On a strengthening of the Blaschke-Leichtweiss theorem

TL;DR

This paper extends the Blaschke-Leichtweiss theorem to wide r-disk domains on the sphere, providing new proofs and analyzing higher-dimensional analogues called wide r-ball bodies, including their minimal width and volume properties.

Contribution

It generalizes the Blaschke-Leichtweiss theorem to wide r-disk domains and introduces the concept of wide r-ball bodies in higher dimensions with their properties.

Findings

Extended the theorem to wide r-disk domains on ${\f S}^2$.

Determined minimal spherical width and inradius of wide r-ball bodies in ${\bf S}^d$.

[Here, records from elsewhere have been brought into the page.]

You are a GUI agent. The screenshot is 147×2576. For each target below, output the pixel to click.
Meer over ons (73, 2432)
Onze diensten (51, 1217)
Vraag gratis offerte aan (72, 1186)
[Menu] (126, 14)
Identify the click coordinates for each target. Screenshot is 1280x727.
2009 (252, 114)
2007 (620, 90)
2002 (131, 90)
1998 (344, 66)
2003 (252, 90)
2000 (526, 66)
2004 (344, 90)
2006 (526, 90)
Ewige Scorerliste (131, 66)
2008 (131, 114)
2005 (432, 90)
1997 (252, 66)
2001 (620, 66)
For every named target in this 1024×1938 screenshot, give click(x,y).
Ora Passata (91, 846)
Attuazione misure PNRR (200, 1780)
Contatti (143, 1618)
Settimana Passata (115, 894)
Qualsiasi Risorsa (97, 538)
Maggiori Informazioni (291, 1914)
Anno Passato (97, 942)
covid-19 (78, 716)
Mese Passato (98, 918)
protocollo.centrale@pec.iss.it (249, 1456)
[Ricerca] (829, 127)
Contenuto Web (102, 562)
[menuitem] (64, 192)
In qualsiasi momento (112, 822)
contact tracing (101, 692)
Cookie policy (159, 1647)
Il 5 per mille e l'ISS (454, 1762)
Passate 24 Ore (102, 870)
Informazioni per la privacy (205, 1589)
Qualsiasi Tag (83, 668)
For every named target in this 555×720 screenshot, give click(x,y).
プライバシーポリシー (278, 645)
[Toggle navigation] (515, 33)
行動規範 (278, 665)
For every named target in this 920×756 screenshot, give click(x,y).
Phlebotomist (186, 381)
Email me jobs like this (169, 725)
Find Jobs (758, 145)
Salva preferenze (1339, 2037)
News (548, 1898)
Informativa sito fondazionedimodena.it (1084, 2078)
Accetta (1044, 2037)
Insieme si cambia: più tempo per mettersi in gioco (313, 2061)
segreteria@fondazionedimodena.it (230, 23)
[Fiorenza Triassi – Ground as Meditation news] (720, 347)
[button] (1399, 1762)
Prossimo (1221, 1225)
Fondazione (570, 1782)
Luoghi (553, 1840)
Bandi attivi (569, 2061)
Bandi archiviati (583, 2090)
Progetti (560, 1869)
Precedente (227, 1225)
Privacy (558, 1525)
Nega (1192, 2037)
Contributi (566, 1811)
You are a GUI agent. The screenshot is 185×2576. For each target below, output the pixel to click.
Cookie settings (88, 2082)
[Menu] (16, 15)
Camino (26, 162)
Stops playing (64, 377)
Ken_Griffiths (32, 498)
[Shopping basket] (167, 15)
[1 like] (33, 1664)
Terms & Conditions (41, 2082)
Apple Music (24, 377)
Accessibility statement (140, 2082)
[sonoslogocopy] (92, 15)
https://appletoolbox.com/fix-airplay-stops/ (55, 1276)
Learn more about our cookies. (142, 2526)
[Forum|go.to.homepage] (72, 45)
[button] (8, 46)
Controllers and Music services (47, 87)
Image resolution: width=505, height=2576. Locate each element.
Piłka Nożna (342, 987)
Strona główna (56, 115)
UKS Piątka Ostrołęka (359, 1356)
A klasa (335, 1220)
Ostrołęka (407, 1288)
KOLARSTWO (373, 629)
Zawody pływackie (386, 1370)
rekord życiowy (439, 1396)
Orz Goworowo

Proved that minimal volume wide r-ball bodies have constant width r.

Abstract

The Blaschke-Leichtweiss theorem (Abh. Math. Sem. Univ. Hamburg 75: 257-284, 2005) states that the smallest area convex domain of constant width $w$ in the $2$-dimensional spherical space ${\mathbb S}^2$ is the spherical Reuleaux triangle for all $0<w\leq\frac{\pi}{2}$. In this paper we extend this result to the family of wide $r$-disk domains of ${\mathbb S}^2$, where $0<r\leq\frac{\pi}{2}$. Here a wide $r$-disk domain is an intersection of spherical disks of radius $r$ with centers contained in their intersection. This gives a new and elementary proof of the Blaschke-Leichtweiss theorem. Furthermore, we investigate the higher dimensional analogue of wide $r$-disk domains called wide $r$-ball bodies. In particular, we determine their minimum spherical width (resp., inradius) in the spherical $d$-space ${\mathbb S}^d$ for all $d\geq 2$. Also, it is shown that any minimum volume wide $r$-ball body is of constant width $r$ in ${\mathbb S}^d$, $d\geq 2$.